- 1 slice thick-cut bacon, diced
- 1 large onion, peeled and diced
- 1 large carrot, peeled and diced
- 2 cloves garlic, minced
- 1/2 pound sausage, dried chorizo or smoked sausage, diced
- 6 medium potatoes, peeled and diced
- 7 1/2 cups reduced-sodium chicken broth
- 2 1/2 cups mixed braising greens, such as kale, Swiss chard, mustard greens and dandelion greens, thoroughly washed, stems removed, and cut into very fine strips
- 1/2 cup heavy cream
- 1/2 teaspoon kosher salt
- 1/2 teaspoon hot sauce (optional)
- Coarsely ground black pepper
Recipe by Tracey Medeiros
- Sauté bacon in a large pot or Dutch oven over medium heat until crisp. Remove bacon with a slotted spoon and set aside, reserving drippings in pan. Crumble bacon when cool.

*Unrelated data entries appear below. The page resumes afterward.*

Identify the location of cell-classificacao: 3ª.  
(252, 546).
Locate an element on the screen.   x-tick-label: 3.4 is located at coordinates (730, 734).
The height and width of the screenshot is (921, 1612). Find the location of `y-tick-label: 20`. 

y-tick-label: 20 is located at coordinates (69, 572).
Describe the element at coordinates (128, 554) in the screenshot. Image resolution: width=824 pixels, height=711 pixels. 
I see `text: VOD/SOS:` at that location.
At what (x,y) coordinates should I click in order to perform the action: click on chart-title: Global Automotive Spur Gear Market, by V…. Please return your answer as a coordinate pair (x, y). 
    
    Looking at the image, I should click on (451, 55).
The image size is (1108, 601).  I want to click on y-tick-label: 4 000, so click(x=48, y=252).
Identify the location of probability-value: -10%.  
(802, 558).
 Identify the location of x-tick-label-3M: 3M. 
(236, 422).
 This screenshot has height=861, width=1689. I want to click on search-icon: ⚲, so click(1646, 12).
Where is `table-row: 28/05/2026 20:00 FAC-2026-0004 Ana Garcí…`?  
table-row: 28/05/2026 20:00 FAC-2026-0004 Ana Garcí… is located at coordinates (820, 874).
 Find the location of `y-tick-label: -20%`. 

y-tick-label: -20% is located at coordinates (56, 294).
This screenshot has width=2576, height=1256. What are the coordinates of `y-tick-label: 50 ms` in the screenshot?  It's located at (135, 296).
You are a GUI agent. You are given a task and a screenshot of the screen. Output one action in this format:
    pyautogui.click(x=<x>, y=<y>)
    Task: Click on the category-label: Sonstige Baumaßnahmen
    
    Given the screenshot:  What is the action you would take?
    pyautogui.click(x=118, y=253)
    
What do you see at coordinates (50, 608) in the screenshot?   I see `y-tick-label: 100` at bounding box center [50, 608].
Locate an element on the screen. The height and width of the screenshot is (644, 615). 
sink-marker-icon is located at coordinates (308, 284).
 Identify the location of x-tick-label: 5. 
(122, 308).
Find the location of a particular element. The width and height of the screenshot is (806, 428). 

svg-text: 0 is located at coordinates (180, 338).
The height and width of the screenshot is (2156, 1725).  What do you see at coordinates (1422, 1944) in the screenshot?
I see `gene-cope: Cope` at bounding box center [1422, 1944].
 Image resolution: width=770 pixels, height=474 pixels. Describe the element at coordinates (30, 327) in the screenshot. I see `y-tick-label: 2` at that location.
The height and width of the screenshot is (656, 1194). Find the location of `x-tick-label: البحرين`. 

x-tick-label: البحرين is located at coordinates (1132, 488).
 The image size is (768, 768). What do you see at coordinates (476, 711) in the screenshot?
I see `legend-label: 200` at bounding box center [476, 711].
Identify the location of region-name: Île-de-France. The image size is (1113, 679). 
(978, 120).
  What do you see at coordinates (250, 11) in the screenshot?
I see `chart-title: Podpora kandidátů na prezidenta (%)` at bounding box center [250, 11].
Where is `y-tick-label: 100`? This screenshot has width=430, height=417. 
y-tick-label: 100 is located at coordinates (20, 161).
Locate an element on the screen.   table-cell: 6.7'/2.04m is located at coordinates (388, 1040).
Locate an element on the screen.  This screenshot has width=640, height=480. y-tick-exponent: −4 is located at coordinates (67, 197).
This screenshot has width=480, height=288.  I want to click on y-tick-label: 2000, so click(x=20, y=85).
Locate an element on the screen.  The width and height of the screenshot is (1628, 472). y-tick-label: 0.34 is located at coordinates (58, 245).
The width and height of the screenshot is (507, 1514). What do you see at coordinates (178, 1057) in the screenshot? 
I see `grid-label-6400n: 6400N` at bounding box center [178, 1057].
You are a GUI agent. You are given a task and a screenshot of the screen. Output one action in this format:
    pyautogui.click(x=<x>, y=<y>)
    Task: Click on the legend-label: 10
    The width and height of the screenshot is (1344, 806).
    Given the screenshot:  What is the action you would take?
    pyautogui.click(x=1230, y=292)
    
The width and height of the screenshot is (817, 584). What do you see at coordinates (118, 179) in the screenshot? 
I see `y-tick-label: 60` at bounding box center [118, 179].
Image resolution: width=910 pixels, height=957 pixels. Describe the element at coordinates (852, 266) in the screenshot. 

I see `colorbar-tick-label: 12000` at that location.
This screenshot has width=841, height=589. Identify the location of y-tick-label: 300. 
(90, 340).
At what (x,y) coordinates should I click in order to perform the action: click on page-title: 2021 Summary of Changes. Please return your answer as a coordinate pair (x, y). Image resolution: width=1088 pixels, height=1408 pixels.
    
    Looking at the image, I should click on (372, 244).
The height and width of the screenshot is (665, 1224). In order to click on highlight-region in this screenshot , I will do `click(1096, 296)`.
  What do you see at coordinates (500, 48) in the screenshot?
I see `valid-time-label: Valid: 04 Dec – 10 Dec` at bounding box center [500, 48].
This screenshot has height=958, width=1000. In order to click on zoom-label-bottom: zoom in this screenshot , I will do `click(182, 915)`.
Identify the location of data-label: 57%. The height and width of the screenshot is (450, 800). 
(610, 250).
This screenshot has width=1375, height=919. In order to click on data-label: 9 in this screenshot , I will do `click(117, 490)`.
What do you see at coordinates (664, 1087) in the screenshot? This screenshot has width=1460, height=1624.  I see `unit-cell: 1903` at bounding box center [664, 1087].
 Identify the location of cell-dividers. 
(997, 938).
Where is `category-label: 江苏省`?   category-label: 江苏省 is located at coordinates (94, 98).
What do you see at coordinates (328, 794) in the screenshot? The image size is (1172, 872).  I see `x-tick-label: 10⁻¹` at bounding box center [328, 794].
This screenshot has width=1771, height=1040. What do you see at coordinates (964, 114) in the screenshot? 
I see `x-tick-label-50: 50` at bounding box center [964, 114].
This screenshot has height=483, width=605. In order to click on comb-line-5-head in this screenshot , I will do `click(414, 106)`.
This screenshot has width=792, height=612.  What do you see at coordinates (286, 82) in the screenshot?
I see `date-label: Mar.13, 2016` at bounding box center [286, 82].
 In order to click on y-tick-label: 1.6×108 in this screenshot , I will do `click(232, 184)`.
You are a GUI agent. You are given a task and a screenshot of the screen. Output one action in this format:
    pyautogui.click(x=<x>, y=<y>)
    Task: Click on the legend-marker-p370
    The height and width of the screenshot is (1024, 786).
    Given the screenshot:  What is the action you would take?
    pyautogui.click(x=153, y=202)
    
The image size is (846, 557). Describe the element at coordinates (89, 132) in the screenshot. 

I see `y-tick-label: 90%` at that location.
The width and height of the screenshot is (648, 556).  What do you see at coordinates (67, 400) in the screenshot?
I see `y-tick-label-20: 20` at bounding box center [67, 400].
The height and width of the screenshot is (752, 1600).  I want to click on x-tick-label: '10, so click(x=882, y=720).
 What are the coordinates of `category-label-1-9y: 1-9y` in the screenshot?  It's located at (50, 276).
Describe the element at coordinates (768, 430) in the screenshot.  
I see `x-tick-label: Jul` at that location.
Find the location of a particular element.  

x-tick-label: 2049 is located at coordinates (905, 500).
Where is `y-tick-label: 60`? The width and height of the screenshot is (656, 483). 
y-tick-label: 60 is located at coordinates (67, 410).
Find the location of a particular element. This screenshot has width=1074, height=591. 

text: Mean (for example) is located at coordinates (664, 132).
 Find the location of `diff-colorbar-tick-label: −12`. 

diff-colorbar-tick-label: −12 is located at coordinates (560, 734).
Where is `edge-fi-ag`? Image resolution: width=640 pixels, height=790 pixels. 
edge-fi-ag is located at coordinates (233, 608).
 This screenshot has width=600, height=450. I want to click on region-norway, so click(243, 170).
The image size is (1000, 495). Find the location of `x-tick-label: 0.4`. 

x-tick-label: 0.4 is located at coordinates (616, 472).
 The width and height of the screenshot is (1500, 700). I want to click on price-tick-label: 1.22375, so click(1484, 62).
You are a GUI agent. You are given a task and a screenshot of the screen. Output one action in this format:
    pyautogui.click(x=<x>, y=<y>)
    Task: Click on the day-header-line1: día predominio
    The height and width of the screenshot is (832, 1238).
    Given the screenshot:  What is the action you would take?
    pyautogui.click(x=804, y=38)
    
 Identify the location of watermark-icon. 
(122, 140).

- Add onion and carrot to pan; cook over medium heat until soft and translucent, stirring occasionally. Add garlic and sausage; cook, stirring frequently, until sausage is lightly browned, 5 to 8 minutes.
- Add potatoes and broth; stir to combine. Bring to a boil over medium heat. Reduce heat and simmer, uncovered, stirring occasionally, until potatoes are fork tender, about 15 minutes.
- Add greens, cream and salt and continue to simmer until soup is thoroughly heated, about 5 minutes. Add hot sauce, if using, and black pepper to taste.
- Ladle into soup bowls and garnish with reserved bacon.